Recently started seeing this Information Item pop in the event logs:

A significant part of sql server process memory has been paged out. This may result in a performance degradation. Duration: 0 seconds. Working set (KB): 2091292, committed (KB): 4140648, memory utilization: 50%%.

This occurs when you are using SQL Sever Server standard edition 64 bit on a Windows 2003 64bit system.  There are a couple of good support articles, but ultimately what happens here is SQL Server is forced to release memory to operating system because some other application or OS itself needs to allocate RAM.

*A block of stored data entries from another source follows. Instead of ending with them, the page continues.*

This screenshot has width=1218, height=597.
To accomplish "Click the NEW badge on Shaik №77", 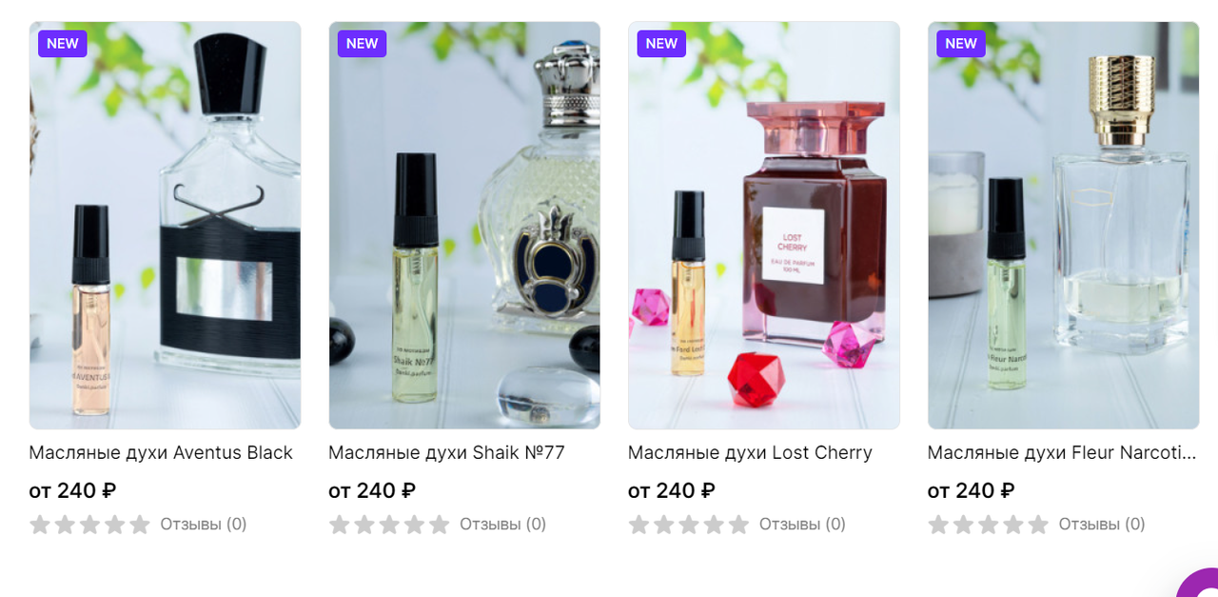I will [x=363, y=44].
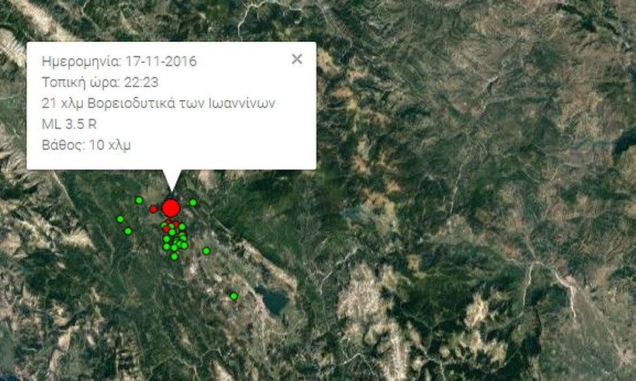Viewport: 636px width, 381px height.
Task: Select the magnitude ML 3.5 R line
Action: [x=69, y=124]
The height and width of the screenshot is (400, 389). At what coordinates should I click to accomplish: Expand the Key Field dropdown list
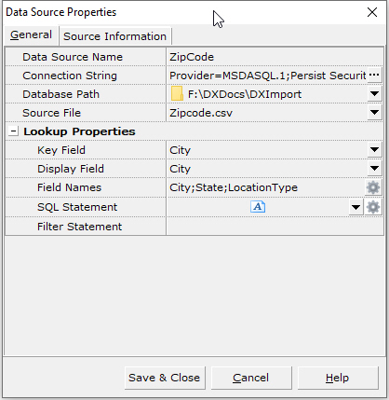pyautogui.click(x=374, y=150)
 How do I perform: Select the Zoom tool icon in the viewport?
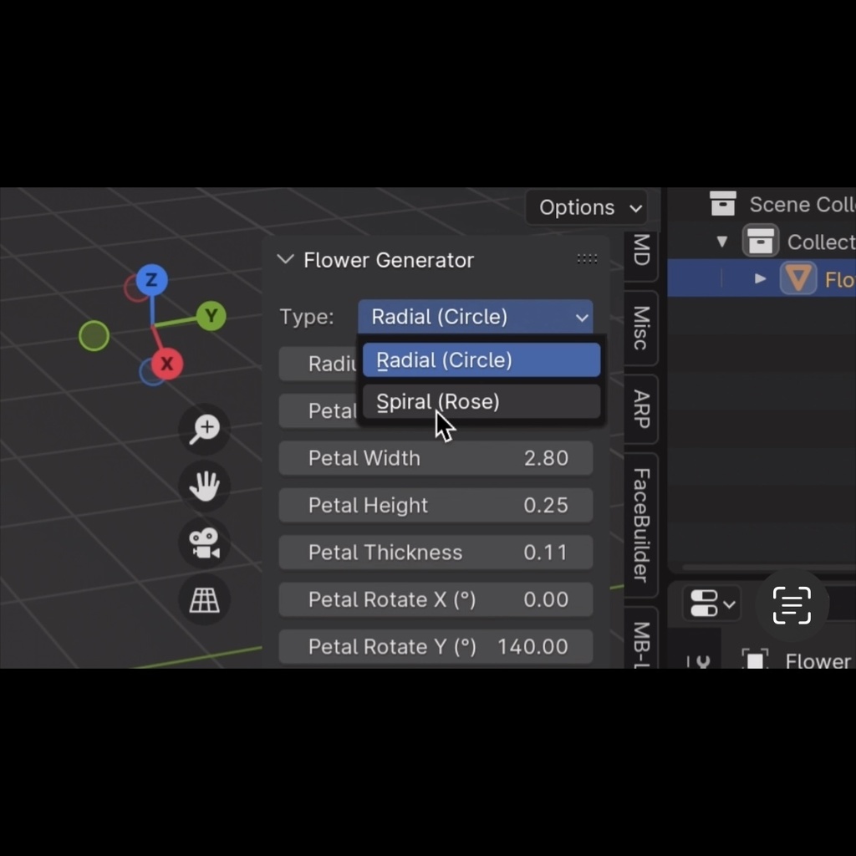[x=204, y=430]
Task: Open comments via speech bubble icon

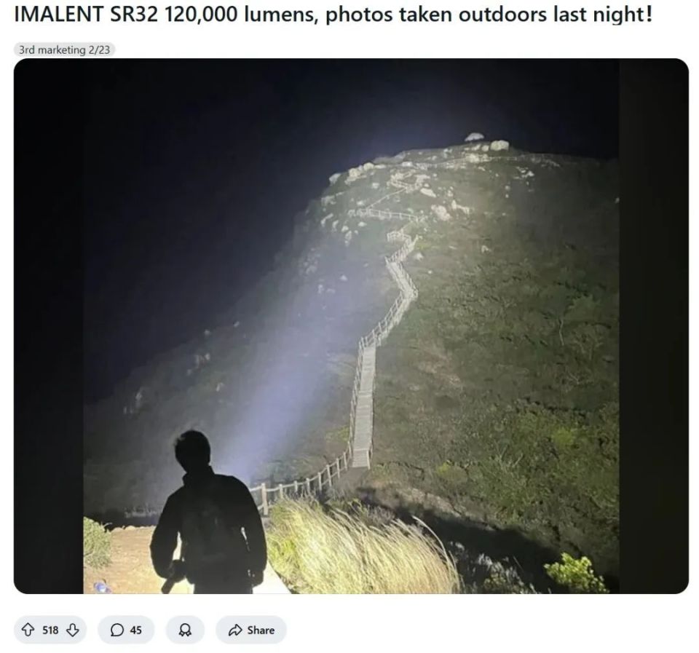Action: [x=117, y=630]
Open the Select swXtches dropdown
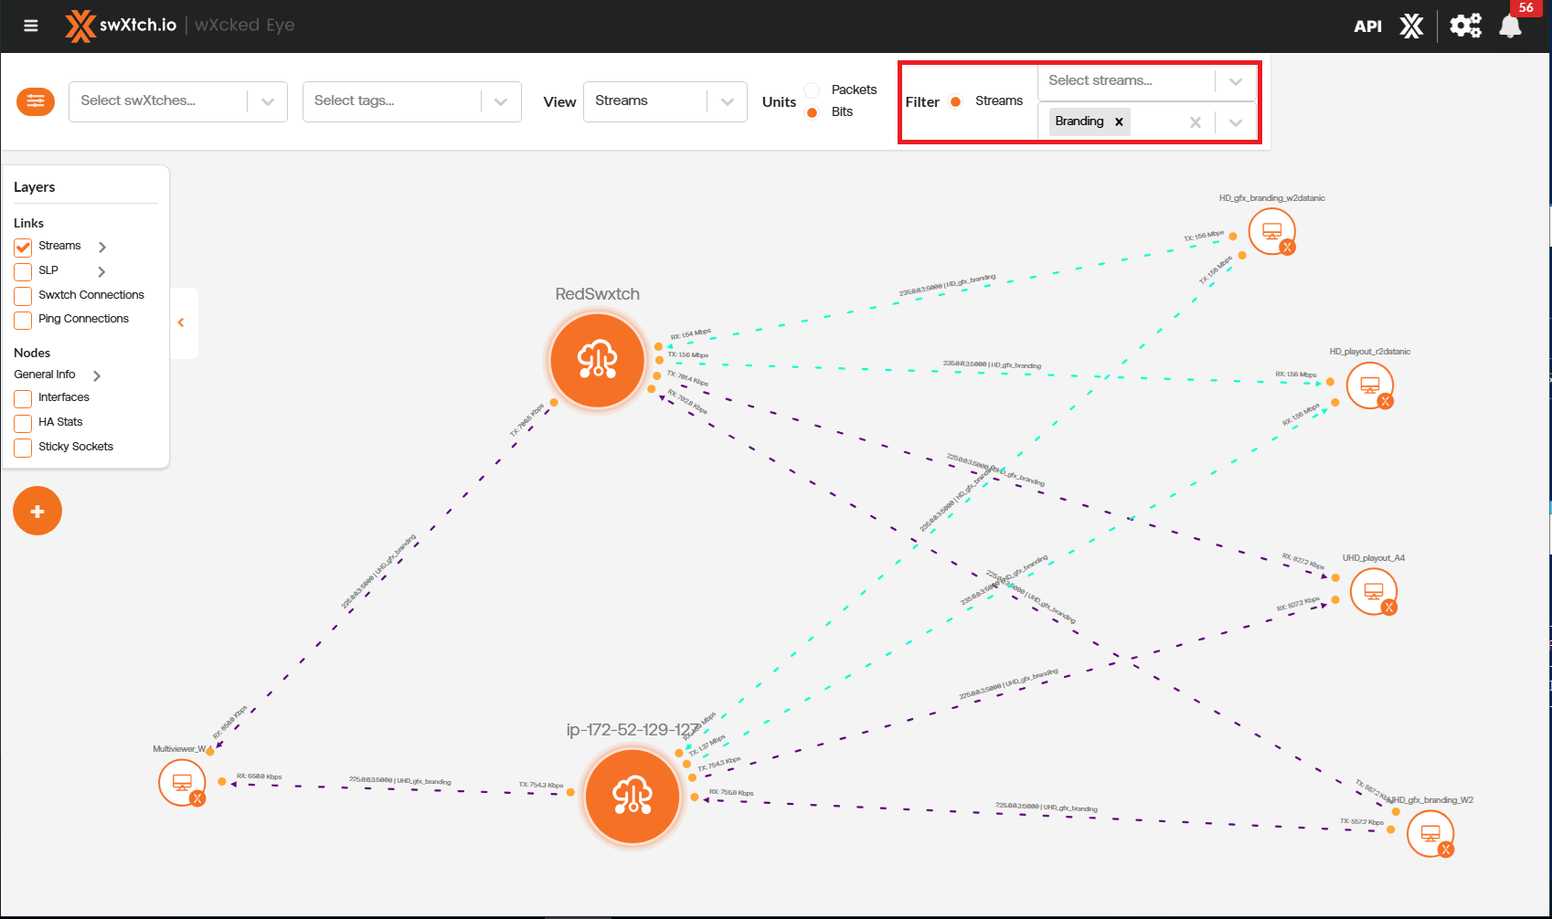Screen dimensions: 1552x919 pyautogui.click(x=178, y=101)

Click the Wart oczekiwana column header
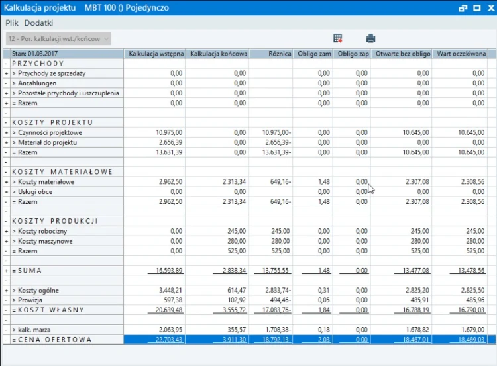[x=461, y=54]
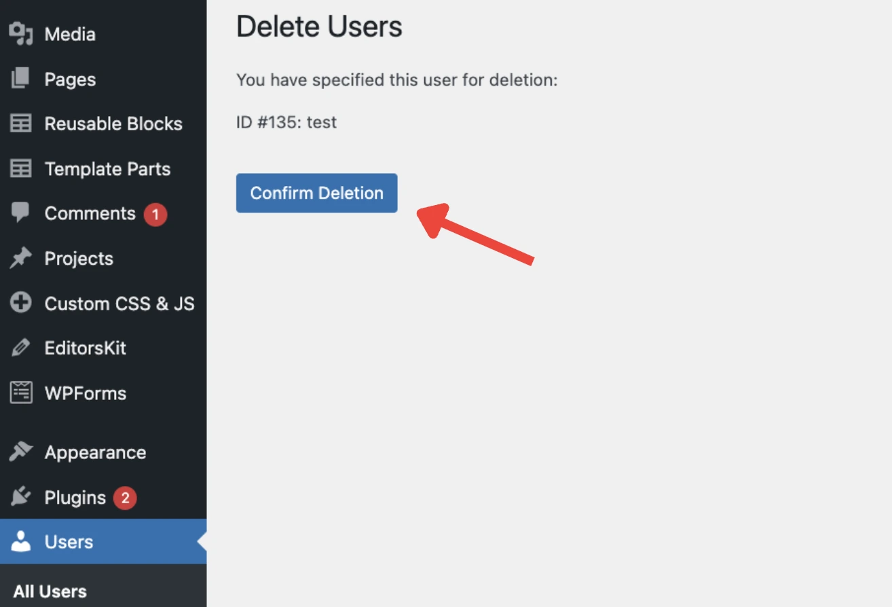The height and width of the screenshot is (607, 892).
Task: Click the Media camera-music icon
Action: coord(21,34)
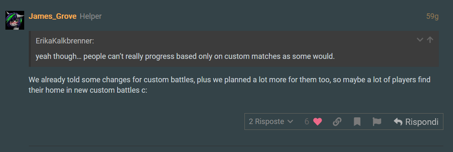Click the curved reply arrow icon

(x=398, y=122)
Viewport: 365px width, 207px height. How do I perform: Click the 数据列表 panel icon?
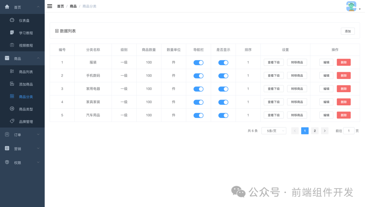pos(56,30)
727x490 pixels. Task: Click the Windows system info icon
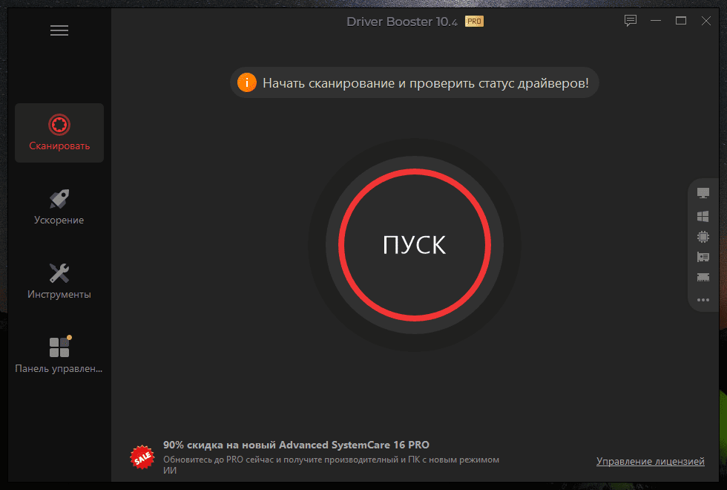point(703,216)
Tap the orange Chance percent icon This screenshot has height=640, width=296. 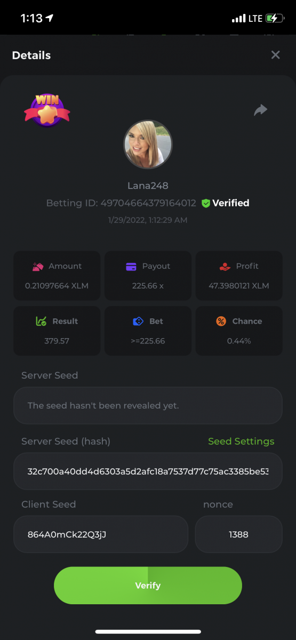pos(221,321)
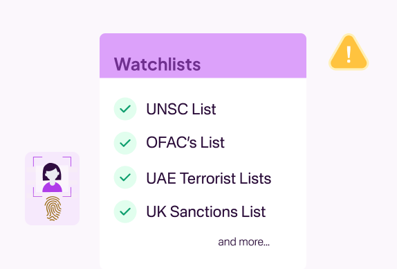Open the UAE Terrorist Lists item
This screenshot has height=269, width=397.
pos(209,178)
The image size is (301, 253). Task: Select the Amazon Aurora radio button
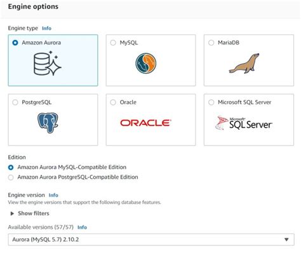pyautogui.click(x=15, y=43)
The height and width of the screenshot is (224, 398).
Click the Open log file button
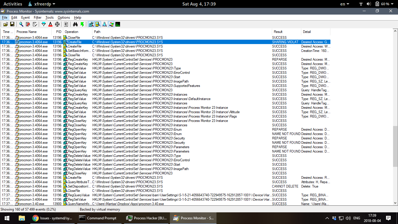pyautogui.click(x=5, y=24)
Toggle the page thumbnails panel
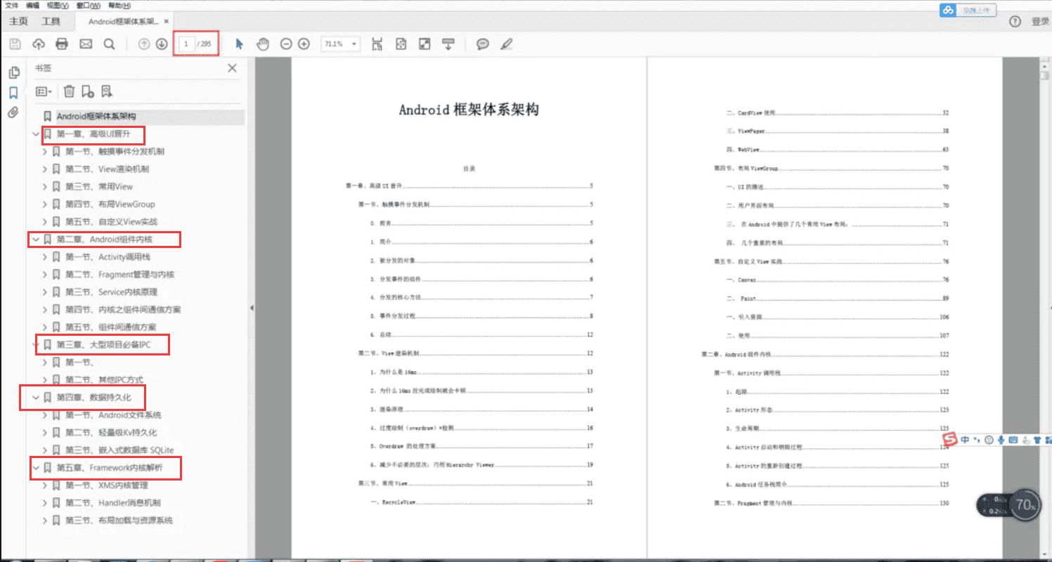The width and height of the screenshot is (1052, 562). pos(14,72)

We went through many support articles like:

  • 918483:
    How to reduce paging of buffer pool memory in the 64-bit version of SQL Server 2005
  • 905865:
    The sizes of the working sets of all the processes in a console session may be trimmed when you use Terminal Services to log on to or log off from a computer that is running Windows Server 2003
  • 920739:
    You may experience a decrease in overall system performance when you are copying files that are larger than approximately 500 MB in Windows Server 2003 Service Pack 1

Still had the same issue where this kept popping up and we had extremely slow performance.  Now this was a small VM with 4 GB RAM where 2 GB is maximum limit allocated to SQL Server. This left 2 GB for the OS and Team Foundation Server. We have also turned off antivirus and any large backup job. 2 GB RAM should be plenty because there’s no other app running on the SQL Server box. But the page out still happens. When this happens, SQL Server becomes very slow. Queries timeout, the error logs fill up, transactions abort. Sometimes this problems goes on for 30 to 40 minutes and TFS becomes slow/unresponsive during that time.

Now, what we tracked the cause down to for SQL Server to page out ended up being the File System cache somehow gets really high and forces SQL Server to trim down.  During this time SQL Server gets much less RAM than it needs. Queries timeout at very high rate like 15 per sec. Moreover, there’s high SQL Lock Timeout/sec.

The solution was to use this program: http://technet.microsoft.com/en-US/sysinternals/bb897561.aspx to manually set the Cache of the system file cache.  It’s not a great solution because it needs to be run each and every startup or else the system file cache resets back to unlimited, but useful when you’re working on a sever with limited resources to keep applications running smoothly.